__Task goal__: Please extract the stretch from "Today’s play or" through "any worthwhile insights." in the badminton passage below, copying it word for word.

Today’s play or competition was up to speed, more than. We played well along the jagged contour of our respective capacities, which, though different in their specificities, approximately equal out to the same probabilities of success or defeat. These latter two on a day of good, convergent, diametric play, loose precipitously in value. A win no longer has to stand as the sole raison de jouer, the placeholder on the opposite end of a balance, across from how-could-I-?. A win no longer has to fulfill its compensatory function, its dissimulation of being something in itself satisfactory. The “I” in win must not be confused with the one in will, nor must such word-parsing be imagined to yield any worthwhile insights.

Today’s competition was good, was well-executed excitement, effort to get to the relevant coordinates at the right time. The shot-angles were steep and unlikely, the choreography of rallies at each body’s respective maximum maneuverability. The racket heads looped quickly through the apposite motions. Not nearly always but often, more than on an average day. Shots were returned that are seldom retrieved, that probably have never been gotten to before; an improbable comeback was turned away at the last moment. The competition was hard fought and exhausting but no dark clouds of frustration boiled up to break in black rain as they will so easily on a day of shitty kinetics and stuttering willpower. The fresh shuttles flew well on tiresome parabolas. The smashes were steeped in acuity. Shots found the line with uncharacteristic frequency. Those were three good matches.

__Provided material__:
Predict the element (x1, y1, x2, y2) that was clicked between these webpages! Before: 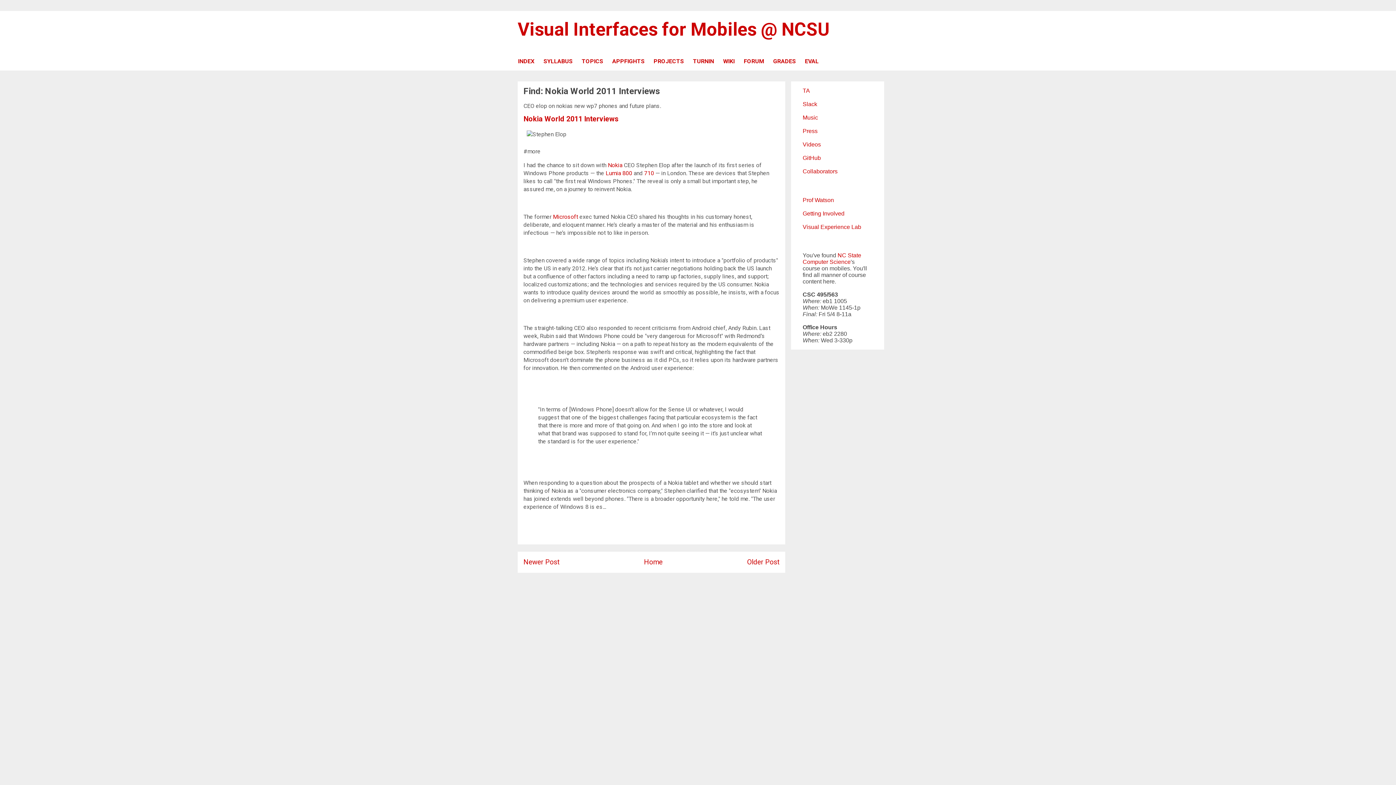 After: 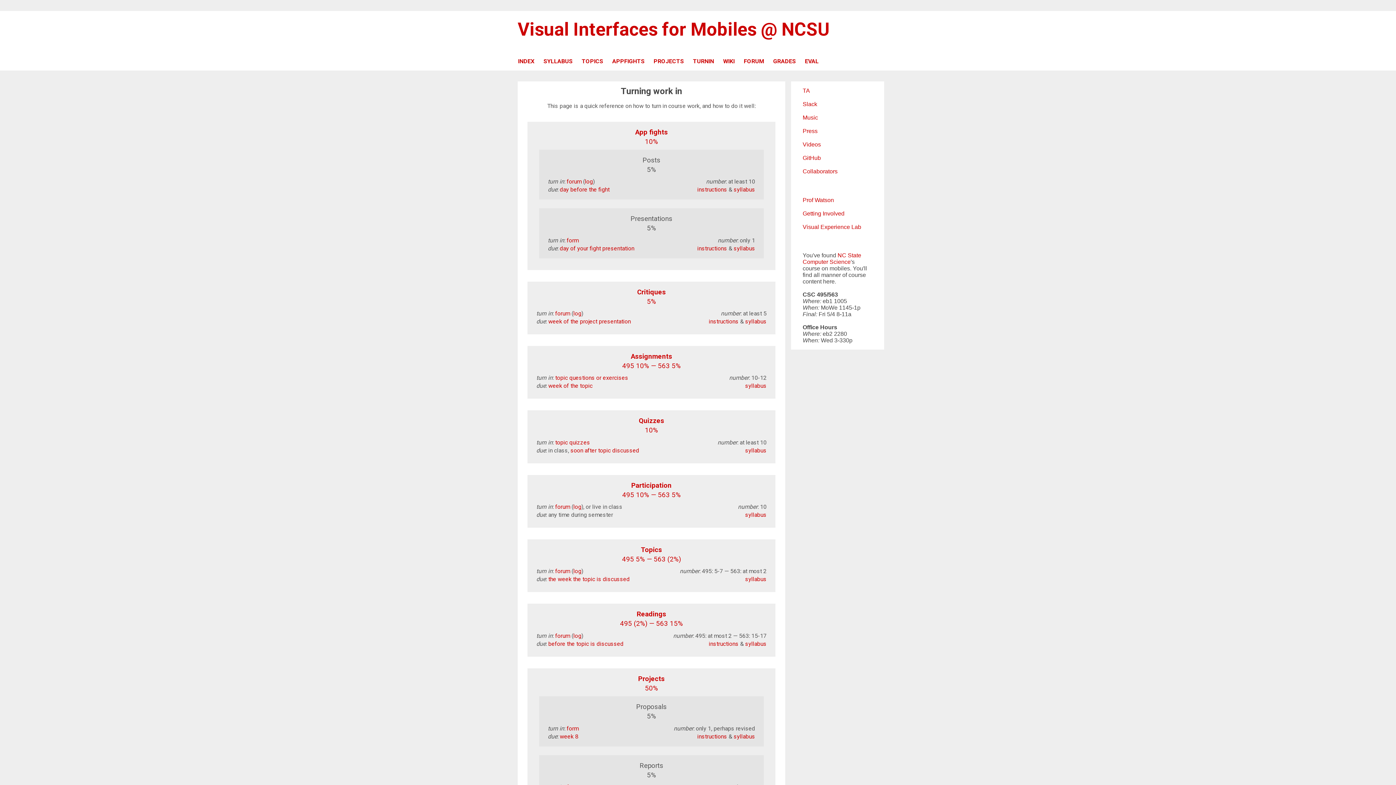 Action: bbox: (692, 54, 722, 70) label: TURNIN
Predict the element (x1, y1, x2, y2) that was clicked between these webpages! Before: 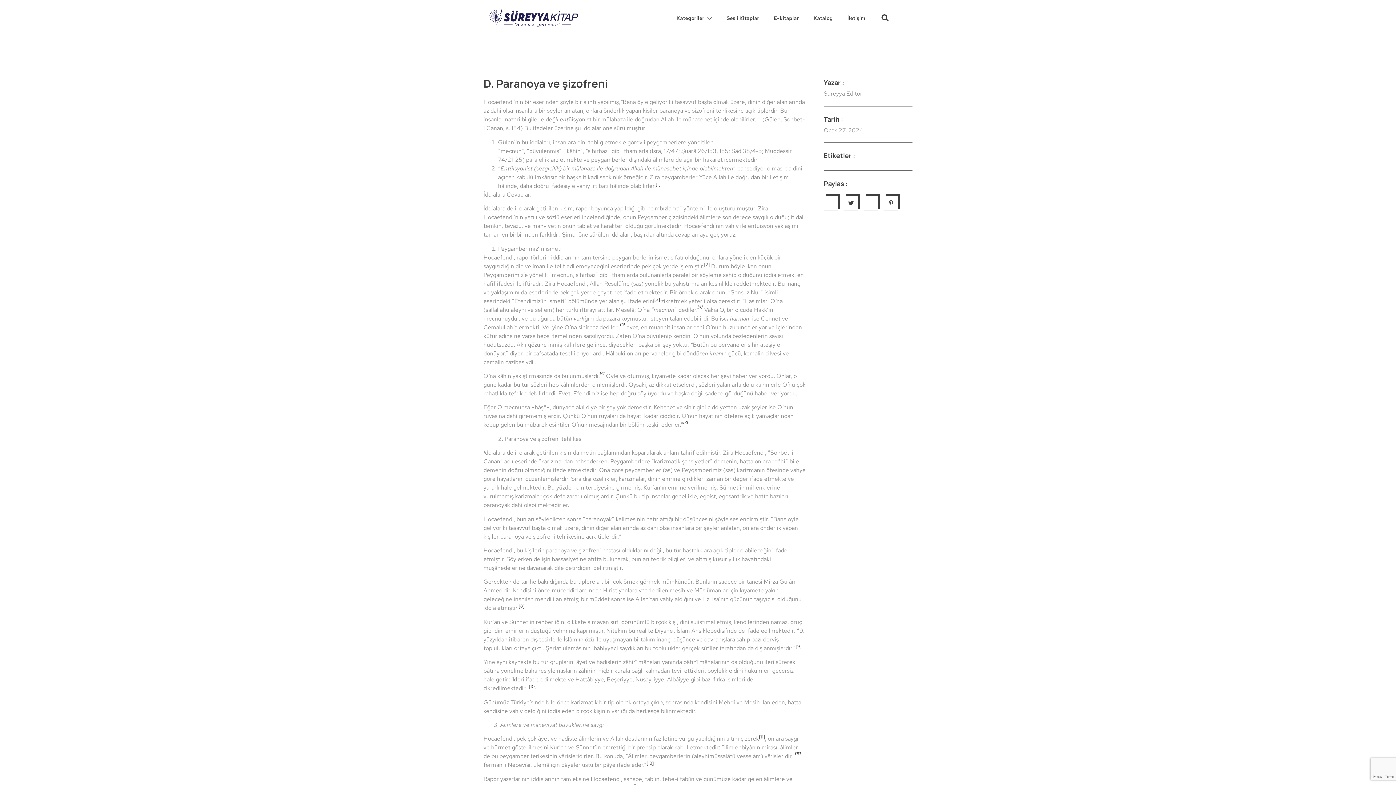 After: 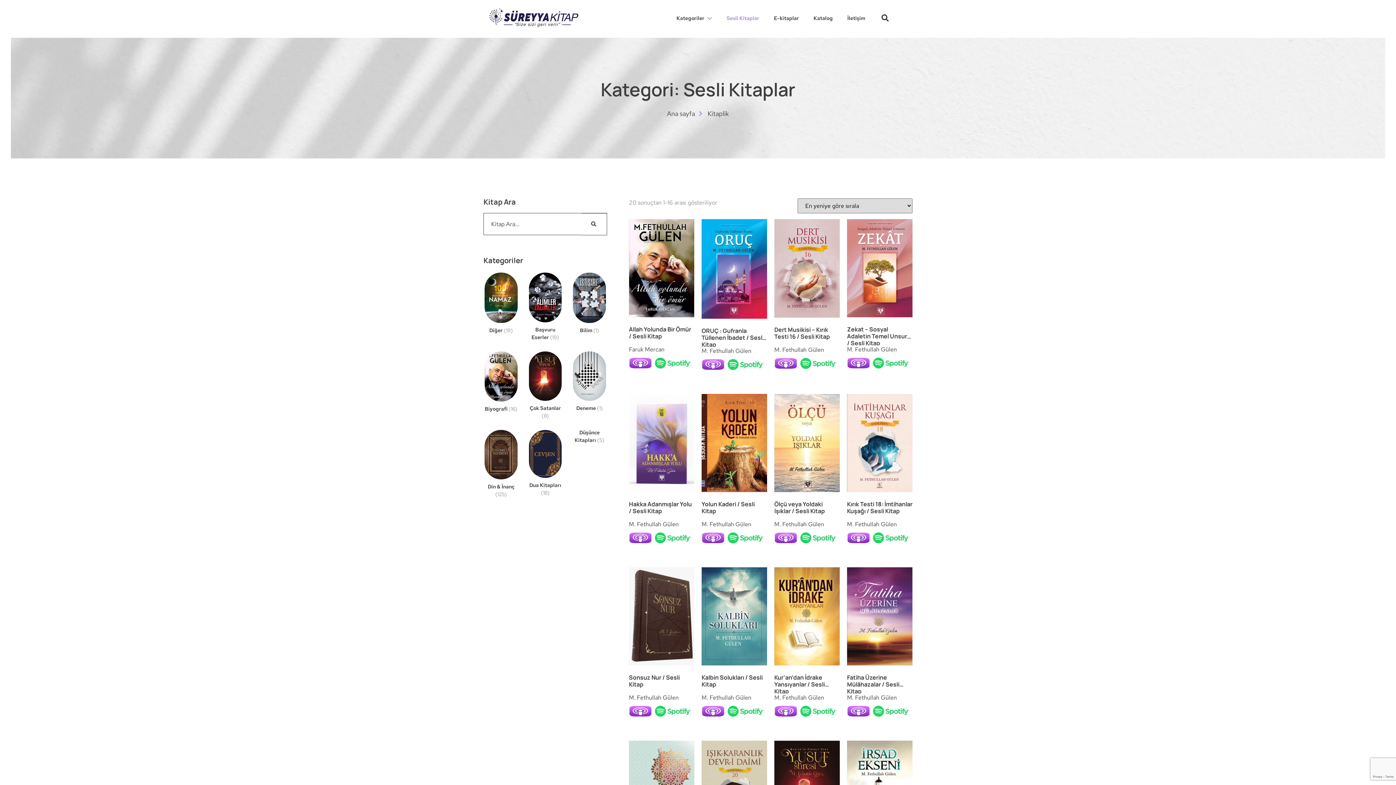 Action: label: Sesli Kitaplar bbox: (719, 0, 766, 36)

__Expected output__:
Today’s play or competition was up to speed, more than. We played well along the jagged contour of our respective capacities, which, though different in their specificities, approximately equal out to the same probabilities of success or defeat. These latter two on a day of good, convergent, diametric play, loose precipitously in value. A win no longer has to stand as the sole raison de jouer, the placeholder on the opposite end of a balance, across from how-could-I-?. A win no longer has to fulfill its compensatory function, its dissimulation of being something in itself satisfactory. The “I” in win must not be confused with the one in will, nor must such word-parsing be imagined to yield any worthwhile insights.